▸ Brief
List, from the lines below, each one with "computer" in it.

▸ Provided data
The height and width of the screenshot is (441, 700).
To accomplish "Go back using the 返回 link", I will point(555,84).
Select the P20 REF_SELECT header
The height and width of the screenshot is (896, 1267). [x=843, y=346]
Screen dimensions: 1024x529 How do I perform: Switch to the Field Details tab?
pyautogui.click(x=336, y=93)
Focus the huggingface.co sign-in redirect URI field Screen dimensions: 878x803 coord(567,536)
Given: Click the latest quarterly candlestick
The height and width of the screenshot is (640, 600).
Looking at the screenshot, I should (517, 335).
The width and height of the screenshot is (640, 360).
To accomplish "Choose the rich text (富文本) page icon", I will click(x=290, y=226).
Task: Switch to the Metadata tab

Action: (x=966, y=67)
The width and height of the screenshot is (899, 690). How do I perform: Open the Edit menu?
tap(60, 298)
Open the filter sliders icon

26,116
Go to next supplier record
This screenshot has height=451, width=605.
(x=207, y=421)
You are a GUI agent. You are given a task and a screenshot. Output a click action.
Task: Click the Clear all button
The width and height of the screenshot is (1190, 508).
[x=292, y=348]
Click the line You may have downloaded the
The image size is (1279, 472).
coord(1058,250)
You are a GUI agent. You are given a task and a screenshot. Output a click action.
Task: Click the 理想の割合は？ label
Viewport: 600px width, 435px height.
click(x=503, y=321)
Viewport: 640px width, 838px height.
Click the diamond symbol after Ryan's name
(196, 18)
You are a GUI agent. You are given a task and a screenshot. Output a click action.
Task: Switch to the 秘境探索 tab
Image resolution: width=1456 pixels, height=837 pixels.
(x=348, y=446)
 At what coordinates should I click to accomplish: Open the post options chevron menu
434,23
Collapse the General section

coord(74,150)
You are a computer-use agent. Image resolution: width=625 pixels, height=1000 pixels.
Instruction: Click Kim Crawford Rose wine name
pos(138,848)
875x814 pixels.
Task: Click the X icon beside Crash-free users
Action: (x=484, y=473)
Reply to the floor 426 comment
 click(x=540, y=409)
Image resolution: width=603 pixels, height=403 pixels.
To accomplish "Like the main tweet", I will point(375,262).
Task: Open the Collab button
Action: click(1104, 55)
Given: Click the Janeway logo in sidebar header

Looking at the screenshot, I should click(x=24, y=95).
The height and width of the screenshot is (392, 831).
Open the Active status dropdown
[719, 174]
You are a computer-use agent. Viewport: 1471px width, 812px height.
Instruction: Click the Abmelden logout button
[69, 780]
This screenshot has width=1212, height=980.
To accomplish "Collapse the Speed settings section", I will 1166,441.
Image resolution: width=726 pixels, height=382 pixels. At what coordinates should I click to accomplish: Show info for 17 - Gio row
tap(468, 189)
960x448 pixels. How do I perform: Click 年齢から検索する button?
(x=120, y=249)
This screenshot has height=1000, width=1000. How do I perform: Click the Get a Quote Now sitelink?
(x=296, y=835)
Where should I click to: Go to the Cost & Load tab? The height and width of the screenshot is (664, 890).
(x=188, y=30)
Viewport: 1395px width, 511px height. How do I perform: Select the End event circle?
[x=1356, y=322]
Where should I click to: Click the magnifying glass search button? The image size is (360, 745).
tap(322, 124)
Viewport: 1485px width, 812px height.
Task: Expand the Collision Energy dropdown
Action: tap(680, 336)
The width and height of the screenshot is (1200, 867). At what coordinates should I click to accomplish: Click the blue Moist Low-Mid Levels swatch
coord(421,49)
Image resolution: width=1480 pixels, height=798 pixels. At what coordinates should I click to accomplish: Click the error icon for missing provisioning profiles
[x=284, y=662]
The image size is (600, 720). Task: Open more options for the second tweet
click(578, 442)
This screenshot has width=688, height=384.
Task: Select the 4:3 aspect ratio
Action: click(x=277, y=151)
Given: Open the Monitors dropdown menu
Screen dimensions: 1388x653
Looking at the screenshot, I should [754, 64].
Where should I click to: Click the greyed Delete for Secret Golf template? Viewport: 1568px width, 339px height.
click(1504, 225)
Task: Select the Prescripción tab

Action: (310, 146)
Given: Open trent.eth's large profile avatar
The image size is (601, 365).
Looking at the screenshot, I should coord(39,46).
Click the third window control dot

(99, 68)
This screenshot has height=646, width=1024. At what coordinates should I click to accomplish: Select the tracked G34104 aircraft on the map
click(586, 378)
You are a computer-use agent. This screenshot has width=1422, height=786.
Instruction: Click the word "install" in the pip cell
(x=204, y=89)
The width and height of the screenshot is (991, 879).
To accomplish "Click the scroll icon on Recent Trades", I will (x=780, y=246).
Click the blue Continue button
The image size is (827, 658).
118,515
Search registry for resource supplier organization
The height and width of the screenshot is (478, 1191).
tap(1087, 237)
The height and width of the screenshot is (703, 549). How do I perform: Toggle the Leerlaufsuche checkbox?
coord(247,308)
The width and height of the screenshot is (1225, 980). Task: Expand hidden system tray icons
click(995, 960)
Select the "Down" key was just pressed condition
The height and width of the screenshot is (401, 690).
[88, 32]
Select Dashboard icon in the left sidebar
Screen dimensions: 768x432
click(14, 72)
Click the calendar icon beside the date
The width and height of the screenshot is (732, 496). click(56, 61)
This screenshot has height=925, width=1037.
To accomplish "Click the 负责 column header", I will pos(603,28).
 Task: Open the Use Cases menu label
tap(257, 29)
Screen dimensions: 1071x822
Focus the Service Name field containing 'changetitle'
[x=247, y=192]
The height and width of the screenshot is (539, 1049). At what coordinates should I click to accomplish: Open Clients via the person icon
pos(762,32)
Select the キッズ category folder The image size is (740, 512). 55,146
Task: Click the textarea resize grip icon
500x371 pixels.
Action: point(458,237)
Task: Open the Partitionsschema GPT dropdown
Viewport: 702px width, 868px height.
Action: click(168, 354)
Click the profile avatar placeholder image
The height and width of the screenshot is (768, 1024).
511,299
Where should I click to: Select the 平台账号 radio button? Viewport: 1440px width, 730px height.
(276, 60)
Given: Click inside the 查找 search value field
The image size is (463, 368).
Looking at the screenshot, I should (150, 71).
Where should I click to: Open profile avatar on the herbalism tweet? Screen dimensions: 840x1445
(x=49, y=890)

▸ Task solution
You are a computer-use agent. Image resolution: width=625 pixels, height=1000 pixels.
You are a computer-use agent. Viewport: 1471px width, 812px height.
You are a computer-use agent. This screenshot has width=1422, height=786.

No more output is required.